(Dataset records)
• • • •

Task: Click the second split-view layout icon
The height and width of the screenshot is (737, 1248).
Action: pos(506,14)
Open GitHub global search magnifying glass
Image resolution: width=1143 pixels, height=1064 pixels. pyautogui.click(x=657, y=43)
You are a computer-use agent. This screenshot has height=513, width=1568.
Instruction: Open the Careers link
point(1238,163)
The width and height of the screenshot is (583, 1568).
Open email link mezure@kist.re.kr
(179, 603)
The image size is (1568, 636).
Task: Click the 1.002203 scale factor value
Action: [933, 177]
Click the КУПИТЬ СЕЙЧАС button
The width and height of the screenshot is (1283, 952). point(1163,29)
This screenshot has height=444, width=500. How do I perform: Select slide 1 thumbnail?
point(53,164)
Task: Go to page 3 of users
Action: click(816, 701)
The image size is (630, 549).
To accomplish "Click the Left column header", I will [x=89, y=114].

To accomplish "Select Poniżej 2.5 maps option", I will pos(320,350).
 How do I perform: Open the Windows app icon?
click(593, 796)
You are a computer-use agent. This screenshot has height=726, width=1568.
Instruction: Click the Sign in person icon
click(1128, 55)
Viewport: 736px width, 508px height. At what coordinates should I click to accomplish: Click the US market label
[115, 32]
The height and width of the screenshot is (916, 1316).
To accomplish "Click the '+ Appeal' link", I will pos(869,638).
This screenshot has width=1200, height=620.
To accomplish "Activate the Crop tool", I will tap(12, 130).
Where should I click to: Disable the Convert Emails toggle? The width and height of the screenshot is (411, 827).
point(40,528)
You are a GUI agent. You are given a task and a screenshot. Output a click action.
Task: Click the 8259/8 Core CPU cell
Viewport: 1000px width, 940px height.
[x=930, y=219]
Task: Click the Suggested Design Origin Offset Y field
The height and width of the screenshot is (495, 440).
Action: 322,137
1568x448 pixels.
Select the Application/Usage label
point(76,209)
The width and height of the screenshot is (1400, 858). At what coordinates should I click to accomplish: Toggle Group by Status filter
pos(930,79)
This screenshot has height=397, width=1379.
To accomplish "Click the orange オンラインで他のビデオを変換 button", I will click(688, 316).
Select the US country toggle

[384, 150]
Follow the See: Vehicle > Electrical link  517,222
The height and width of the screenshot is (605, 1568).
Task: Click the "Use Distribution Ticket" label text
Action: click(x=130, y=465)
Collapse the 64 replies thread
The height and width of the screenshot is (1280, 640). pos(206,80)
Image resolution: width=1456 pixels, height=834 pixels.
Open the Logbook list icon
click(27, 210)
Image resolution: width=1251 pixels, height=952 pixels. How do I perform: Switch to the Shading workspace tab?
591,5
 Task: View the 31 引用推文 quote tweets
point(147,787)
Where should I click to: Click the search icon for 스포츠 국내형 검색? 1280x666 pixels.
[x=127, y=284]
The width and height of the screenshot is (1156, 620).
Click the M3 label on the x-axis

• • • •

• [Task item]: Search the records for the word "agent". Copy each line where it appears.

• [Answer to this problem]:
You are a computer-use agent. This screenshot has height=513, width=1568.
You are a computer-use agent. This screenshot has height=726, width=1568.
You are a GUI agent. You are given a task and a screenshot. Output a click action.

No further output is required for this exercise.